Toute quatrième de couverture est donc un indice daubique fort (racolage, choix des citations de presse, exagération perceptible des bios et intentions de l'auteur, formulation même du texte). Une fois encore, reprenez les daubes que vous avez lues récemment et que vous n'avez pas encore plongées dans le Daubator (TM) et comparez. Amusez-vous à repérer les indices... L'Ours Polar ne raconte pas que des...
Tiens, juste une anecdote, en passant. L'auteur de ces lignes fut jadis journaliste dans un quotidien national dont l'encre tâche les mains. Il avait alors en charge une colonne de critiques d'ouvrages sociologiques, pratiques ou de fiction tournant autour du multimédia et des nouvelles technologies. Un jour, ayant à chroniquer un thriller dans lequel il était question de réalité virtuelle (lequel bénéficiait d'une forte campagne de pub), je fus fortement agacé par les ficelles qu'empruntait l'auteur. Ficelles qui rattachaient l'ouvrage à notre chère catégorie daubique, voire davantage (on se f... de la g... des gens à un point que cela méritait descente en flammes précise avec argumentation en béton). Ce que je fis. J'écrivis donc longuement, car lorsque le cas est édifiant une critique négative est alors justifiée, pourquoi ce bouquin était vraiment daubopathique. Très longuement. Le genre de critique dont on ne se remet pas (mais comme on se f... de la g..., etc.). Toutefois, reconnaissant au final que l'auteur maîtrisait bien la structure du thriller (donc malgré ses stupidités démagogiques), j'écrivis en fin d'article un truc genre « à cause ce point, c'est un auteur à suivre ». Et bien sûr, on me signala peu après des pubs qui clamèrent : « Un auteur à suivre (Libération) ».

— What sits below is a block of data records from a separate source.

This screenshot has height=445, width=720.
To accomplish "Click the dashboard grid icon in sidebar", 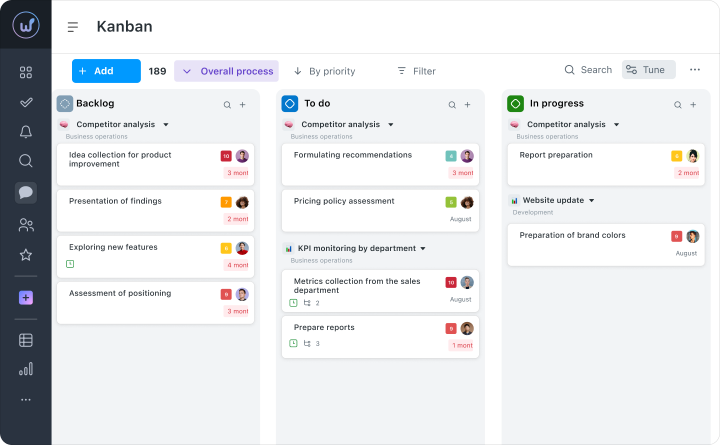I will 26,72.
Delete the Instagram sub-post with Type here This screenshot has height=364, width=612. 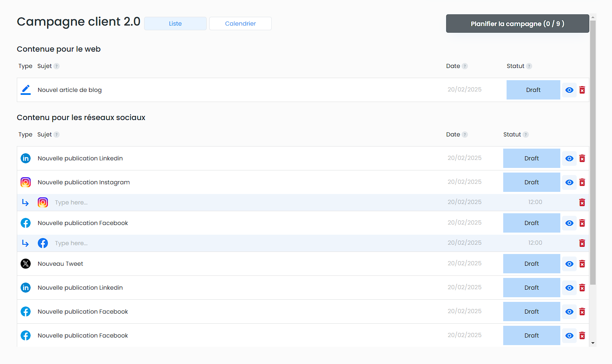coord(582,203)
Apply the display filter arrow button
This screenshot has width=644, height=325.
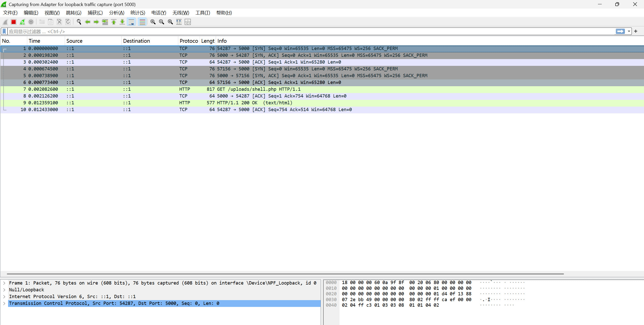[x=620, y=31]
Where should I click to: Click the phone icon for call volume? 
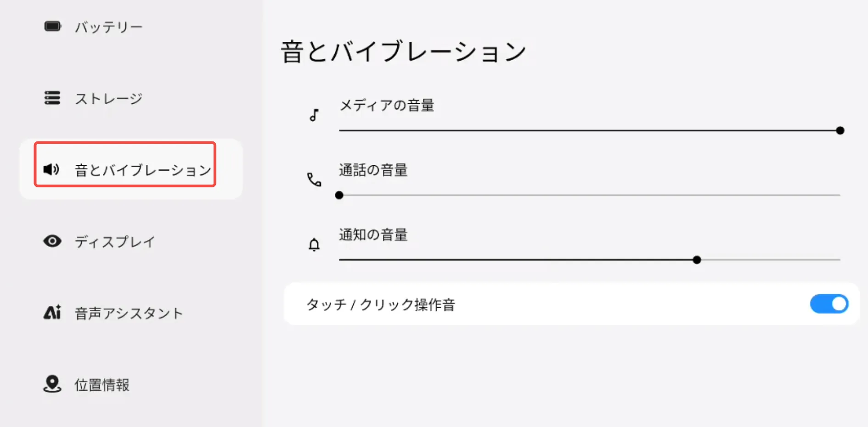pos(314,180)
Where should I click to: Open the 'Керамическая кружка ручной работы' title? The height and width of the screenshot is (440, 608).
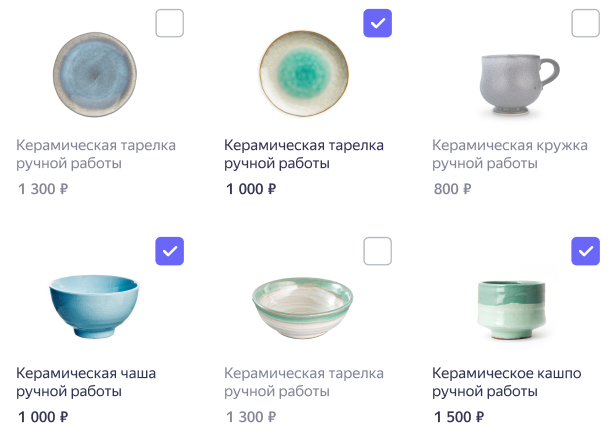point(510,154)
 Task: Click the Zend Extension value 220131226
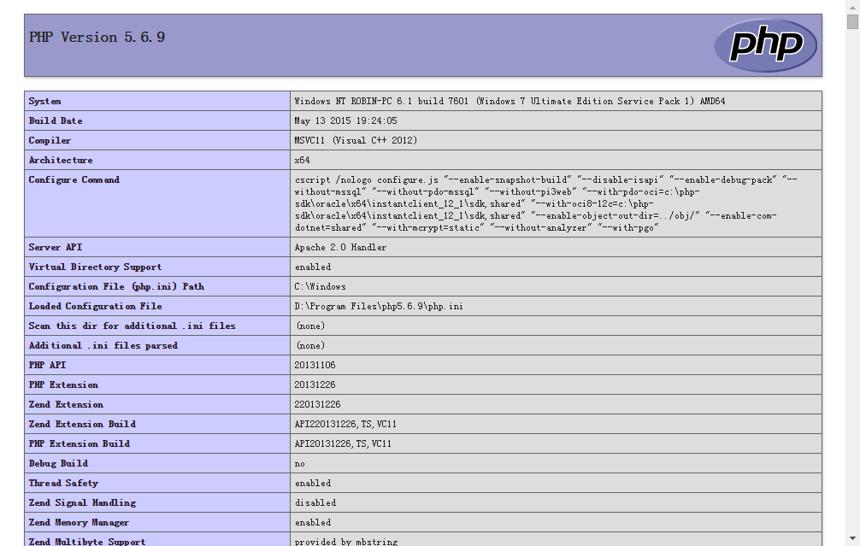tap(318, 404)
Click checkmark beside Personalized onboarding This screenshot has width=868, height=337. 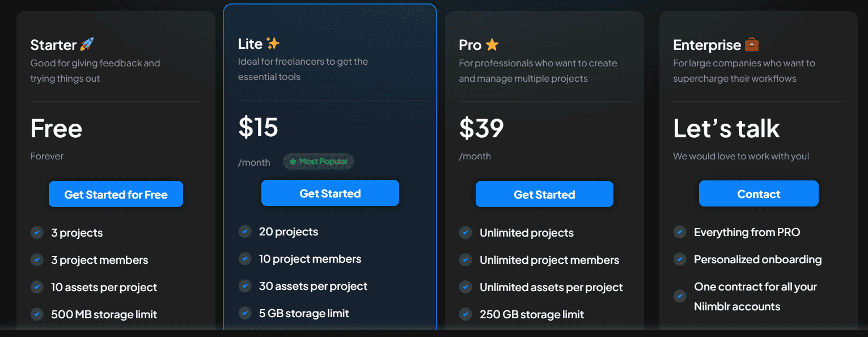coord(680,259)
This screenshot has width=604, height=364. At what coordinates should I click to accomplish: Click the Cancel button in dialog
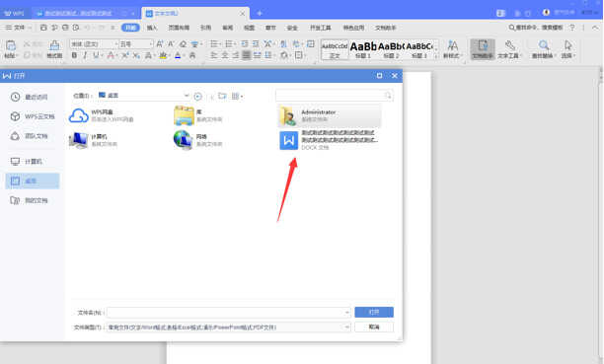374,328
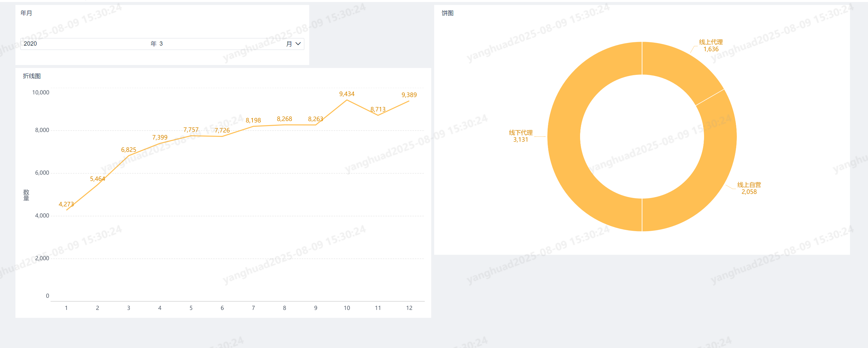Select the 线上代理 1,636 label
Screen dimensions: 868x348
coord(711,46)
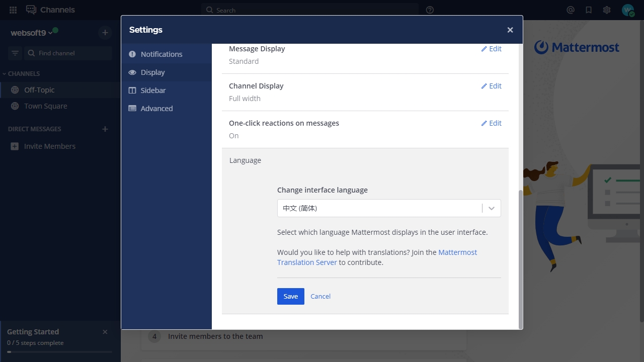
Task: Open the interface language dropdown
Action: [x=388, y=208]
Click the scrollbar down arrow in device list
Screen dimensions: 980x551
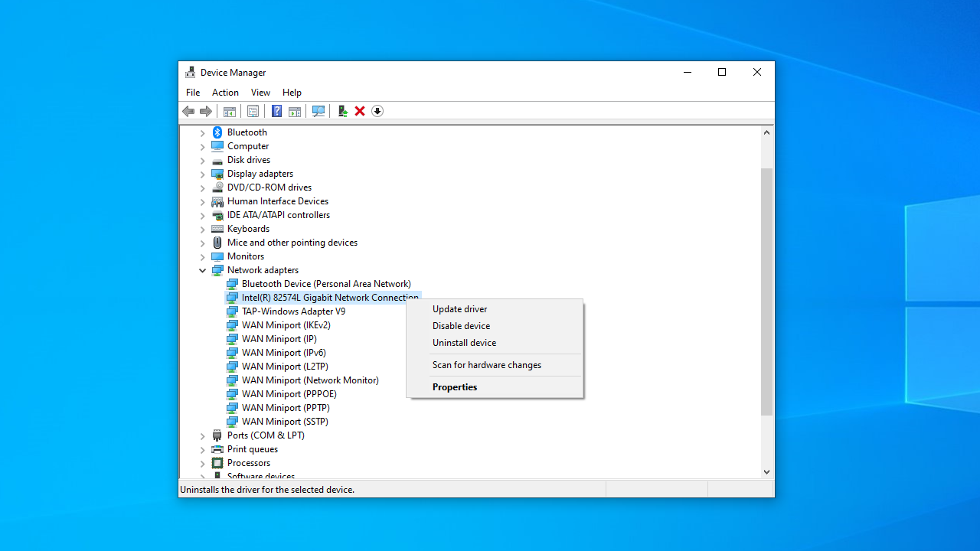[766, 472]
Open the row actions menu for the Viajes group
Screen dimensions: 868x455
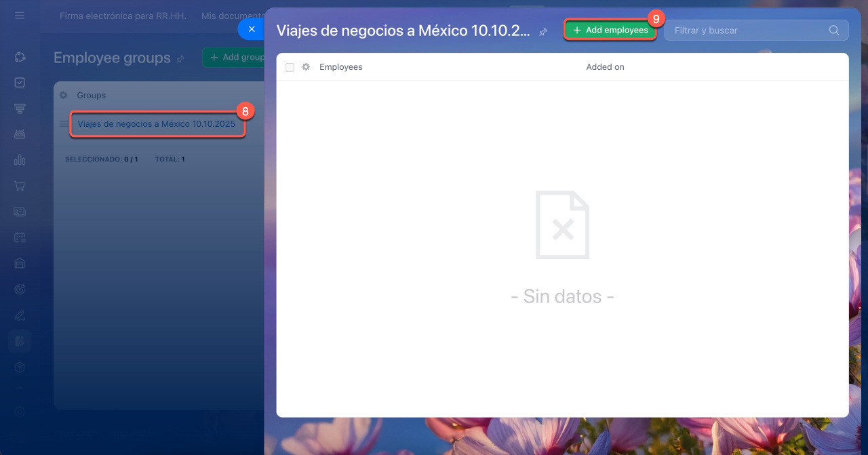tap(64, 124)
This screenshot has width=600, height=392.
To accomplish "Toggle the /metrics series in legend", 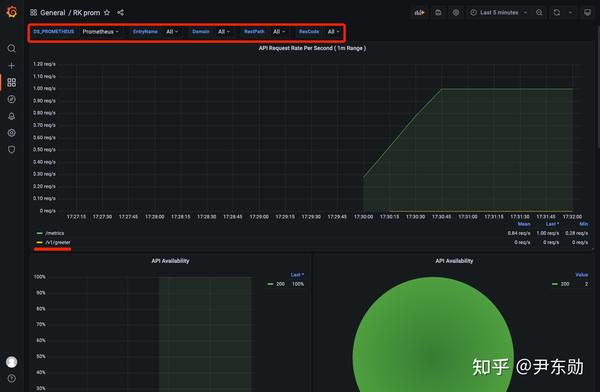I will pos(55,233).
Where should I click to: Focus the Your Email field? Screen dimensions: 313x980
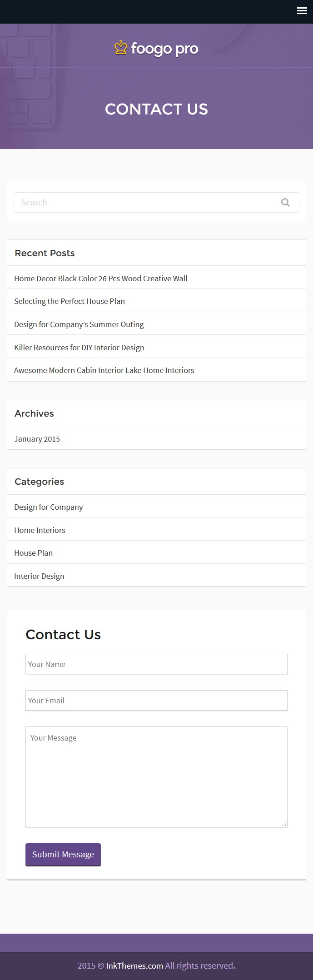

CQFD. Ç'avait donc été bien profond.
Notes :
(1) — Ça recommence, les notes de bas
de page. On se croirait chez Pierre Marcelle de Libération. Mais bref:
le sujet de celle-ci concernait les risques. En effet, la création
ex nihilo d'une science (ici, la Daubologie, et avec brio je dois modestement
l'avouer) ne comporte-t-elle pas des risques inconséquents pour son
créateur? Un exemple : Régis Debray, inventeur de la "'médiologie"
(étude des médias et des réseaux, ça va jusqu'aux
canalisations d'eau et voies ferrées — je ne plaisante pas) qui
nous a pété les plombs pro-serbes. Et si la Daubologie m'emmenait
elle aussi sur des voies de l'esprit, dites de garages ou d'égoûts
? J'en frémis, quoique je ne me vois pas ici et là défendre
l'idéologie de SAS, l'Exécuteur et autres Alias. Mais qui peut
dire comment vieillissent les ours polaires lorsqu'ils ont des cheveux blancs
?
(2) — On en parlera, des tableaux de David
Hopper, de ceux de Jérôme Bosch, des images de vieux films et
autres culculteries 3D destinées à t'arnaquer, lecteur-lectrice
chéri (e) dans un numéro futur. Faut que je rumine avant ma
mauvaise foi d'ici là, car la Daubologie à force ça devient
compliqué à creuser.
(3) — Aaah, les bandeaux rouges ! Quelle invention
! Ils seront l'objet de notre prochain Ours en Daube.